#### Passage for review

Montego Bay's mayor, Charles Sinclair, is confident the city's homeless will benefit from an alliance between the St James Parish Council and Open Heart Mission -- a local subsidiary of the United States-based Gospel Rescue Mission.
PHOTO: Homeless people on the streets of Montego Bay, St James.
Under the alliance, which was formed last year, the homeless will be drafted in for counselling, treatment, rehabilitation and reintegration.
"I don't think the system we were operating was efficient as it should be. It needed additional assistance financially, expertise and knowledge," said Sinclair. "Open Heart Mission will bring to the table the expertise and the knowledge to deal with homeless people. They will garner more funds than we may be able to at the council because organisations overseas and even locally would be more comfortable to contribute to the NGOs than a government agency. That is the great benefit."
Sinclair is anticipating that the homeless will be introduced to backyard farming on land at the newly refurbished night shelter in Montego Bay where nearly 100 homeless persons sleep at nights.
Additionally, he is counting on a commitment by the National Solid Waste Management Authority to integrate some of these persons into their system for street cleaning and other duties.
The Westmoreland Association for Street People (WASP), headed by Barbara Stewart, and the Westmoreland Parish Council have, for the past eight years, been operating a shelter for the homeless in Savanna-la-Mar, the parish capital, on the premises of the infirmary.
Savanna-la-Mar's mayor, Bertel Moore, who chairs the Westmoreland Parish Council, said the 10 residents, all male, have been engaged in rearing broiler chickens for consumption and sale, and have reaped a crop of corn which they planted sometime last year.
Stewart said plans are also afoot to rear chickens for laying this year to bolster income.
In the meantime, the Montego Bay mayor indicated that a care centre completed late last year should become more efficient this year in serving the areas of "intake, feeding, counselling, medication and so forth".
Also assisting the effort is Joy Crooks, nurse administrator for the Committee for the Upliftment of the Mentally Ill (CUMI). CUMI, which is operating a programme from the rehabilitation day centre based at Brandon Hill, Montego Bay, works with the Cornwall Regional Hospital's (CRH's) Psychiatric Department where the patients are stabilised and then sent for continued rehabilitation at Brandon Hill.
Additionally CUMI is working with the CRH to secure an ambulance through a major fund-raiser.
The ambulance will assist in picking up the mentally ill from the streets and taking them to the hospital.
"The majority of the street people who are not getting proper supervision now are young people and all of them have drug-related problems. The mentally ill persons are in the minority," said Crooks.

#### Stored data

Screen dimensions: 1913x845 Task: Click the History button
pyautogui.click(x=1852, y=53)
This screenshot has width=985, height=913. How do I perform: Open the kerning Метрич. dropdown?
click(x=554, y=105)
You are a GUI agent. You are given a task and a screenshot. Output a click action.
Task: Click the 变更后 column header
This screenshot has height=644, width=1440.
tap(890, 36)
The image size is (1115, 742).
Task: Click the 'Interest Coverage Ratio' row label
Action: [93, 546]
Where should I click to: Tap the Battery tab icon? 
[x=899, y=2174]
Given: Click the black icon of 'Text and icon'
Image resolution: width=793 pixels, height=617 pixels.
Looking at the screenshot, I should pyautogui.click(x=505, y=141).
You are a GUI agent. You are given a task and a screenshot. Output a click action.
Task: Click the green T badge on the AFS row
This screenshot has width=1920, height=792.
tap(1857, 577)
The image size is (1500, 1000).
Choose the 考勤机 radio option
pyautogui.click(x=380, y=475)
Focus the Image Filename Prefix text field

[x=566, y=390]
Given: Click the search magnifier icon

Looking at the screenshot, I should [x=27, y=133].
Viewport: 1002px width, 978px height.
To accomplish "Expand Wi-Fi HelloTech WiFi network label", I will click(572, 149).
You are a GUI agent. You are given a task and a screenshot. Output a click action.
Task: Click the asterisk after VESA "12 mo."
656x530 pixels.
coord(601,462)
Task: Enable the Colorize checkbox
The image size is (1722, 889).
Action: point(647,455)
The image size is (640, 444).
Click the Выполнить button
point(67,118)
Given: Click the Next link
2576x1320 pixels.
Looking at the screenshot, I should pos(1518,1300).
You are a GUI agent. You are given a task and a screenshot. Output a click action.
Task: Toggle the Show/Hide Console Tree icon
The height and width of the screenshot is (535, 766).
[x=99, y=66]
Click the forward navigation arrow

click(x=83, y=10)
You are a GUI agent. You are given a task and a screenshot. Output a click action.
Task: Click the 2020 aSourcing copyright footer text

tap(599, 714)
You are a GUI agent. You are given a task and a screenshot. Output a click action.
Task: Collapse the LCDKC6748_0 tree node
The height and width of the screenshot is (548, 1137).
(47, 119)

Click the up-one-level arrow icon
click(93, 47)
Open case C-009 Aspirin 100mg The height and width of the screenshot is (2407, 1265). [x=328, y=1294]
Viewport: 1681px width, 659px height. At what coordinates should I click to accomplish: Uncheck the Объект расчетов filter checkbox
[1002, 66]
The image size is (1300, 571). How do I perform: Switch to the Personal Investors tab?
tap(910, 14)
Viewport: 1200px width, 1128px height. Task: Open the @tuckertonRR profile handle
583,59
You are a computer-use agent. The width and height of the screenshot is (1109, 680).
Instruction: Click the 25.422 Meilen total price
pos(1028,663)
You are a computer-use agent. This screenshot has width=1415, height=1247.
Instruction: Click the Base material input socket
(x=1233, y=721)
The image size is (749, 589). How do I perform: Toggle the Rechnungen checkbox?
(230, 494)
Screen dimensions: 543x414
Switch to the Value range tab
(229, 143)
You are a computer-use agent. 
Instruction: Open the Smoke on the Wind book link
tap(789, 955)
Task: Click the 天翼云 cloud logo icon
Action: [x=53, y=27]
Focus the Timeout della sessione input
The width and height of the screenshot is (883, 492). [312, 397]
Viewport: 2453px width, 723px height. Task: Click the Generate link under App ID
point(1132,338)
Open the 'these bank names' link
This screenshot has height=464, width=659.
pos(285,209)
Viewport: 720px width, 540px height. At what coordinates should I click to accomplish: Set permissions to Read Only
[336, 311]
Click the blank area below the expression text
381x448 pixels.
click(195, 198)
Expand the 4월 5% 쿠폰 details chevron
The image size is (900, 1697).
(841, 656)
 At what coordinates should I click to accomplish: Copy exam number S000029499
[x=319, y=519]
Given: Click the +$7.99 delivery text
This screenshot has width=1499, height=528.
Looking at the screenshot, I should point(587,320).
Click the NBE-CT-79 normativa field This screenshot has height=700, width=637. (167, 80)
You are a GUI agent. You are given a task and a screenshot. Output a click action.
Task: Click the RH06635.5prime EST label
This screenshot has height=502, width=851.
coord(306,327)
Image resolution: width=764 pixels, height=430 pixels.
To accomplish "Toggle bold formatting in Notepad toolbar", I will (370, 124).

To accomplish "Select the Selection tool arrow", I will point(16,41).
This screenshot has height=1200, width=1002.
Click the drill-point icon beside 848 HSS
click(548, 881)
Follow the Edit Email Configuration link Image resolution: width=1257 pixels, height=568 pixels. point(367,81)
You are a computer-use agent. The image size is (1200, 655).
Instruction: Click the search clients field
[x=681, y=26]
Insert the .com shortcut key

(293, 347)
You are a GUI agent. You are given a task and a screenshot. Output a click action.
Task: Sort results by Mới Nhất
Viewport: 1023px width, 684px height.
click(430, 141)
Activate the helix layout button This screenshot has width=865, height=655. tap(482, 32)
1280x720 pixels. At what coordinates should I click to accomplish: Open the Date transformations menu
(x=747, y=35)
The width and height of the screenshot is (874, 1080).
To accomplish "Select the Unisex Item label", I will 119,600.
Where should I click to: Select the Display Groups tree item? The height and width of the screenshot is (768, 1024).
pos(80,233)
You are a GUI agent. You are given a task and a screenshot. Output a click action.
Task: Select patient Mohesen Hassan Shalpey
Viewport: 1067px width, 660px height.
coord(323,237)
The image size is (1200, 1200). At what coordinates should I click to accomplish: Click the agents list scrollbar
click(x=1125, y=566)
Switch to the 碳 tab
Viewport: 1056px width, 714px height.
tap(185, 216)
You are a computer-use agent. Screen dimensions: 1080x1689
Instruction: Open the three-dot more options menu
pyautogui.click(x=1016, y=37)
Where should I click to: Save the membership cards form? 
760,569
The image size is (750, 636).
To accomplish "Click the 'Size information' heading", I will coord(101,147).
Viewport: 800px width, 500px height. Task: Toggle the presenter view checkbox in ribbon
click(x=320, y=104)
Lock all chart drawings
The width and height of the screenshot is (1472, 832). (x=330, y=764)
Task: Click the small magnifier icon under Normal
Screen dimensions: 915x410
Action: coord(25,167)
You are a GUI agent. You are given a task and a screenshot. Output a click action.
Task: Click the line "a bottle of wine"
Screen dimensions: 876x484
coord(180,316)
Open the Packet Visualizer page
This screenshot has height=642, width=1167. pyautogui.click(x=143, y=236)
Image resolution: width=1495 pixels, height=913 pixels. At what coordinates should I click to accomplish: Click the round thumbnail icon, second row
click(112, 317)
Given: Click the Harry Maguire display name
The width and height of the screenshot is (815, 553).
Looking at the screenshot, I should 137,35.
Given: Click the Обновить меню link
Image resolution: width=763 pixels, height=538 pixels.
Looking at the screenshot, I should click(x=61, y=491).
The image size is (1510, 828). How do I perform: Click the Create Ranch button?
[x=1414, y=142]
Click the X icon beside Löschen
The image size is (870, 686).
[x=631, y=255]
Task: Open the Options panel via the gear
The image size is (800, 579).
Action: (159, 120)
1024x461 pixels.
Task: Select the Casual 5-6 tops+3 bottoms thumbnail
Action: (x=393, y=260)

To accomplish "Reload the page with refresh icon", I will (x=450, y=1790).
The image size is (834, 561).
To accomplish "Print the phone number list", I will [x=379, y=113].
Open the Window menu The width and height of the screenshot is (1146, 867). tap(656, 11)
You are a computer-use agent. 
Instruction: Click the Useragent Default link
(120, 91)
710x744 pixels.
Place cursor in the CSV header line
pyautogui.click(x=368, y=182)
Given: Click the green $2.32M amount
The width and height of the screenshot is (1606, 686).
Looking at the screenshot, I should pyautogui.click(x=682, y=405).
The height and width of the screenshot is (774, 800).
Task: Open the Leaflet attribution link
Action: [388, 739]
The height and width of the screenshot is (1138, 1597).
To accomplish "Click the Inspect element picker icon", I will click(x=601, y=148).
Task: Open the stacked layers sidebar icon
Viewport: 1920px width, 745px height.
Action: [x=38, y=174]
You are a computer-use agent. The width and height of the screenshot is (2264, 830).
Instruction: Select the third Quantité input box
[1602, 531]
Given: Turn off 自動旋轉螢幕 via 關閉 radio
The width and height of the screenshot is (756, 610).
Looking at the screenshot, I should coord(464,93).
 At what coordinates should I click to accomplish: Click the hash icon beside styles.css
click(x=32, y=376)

#### What needs to be done
Answer these from the article on homelessness in Montego Bay and Savanna-la-Mar:
(a) Open Heart Mission is a local subsidiary of which organization?
(b) How many residents does the shelter in Savanna-la-Mar have?
(c) Where is the CUMI rehabilitation day centre based?

#### Answer to the problem
(a) The United States-based Gospel Rescue Mission.
(b) Ten, all male.
(c) Brandon Hill, Montego Bay.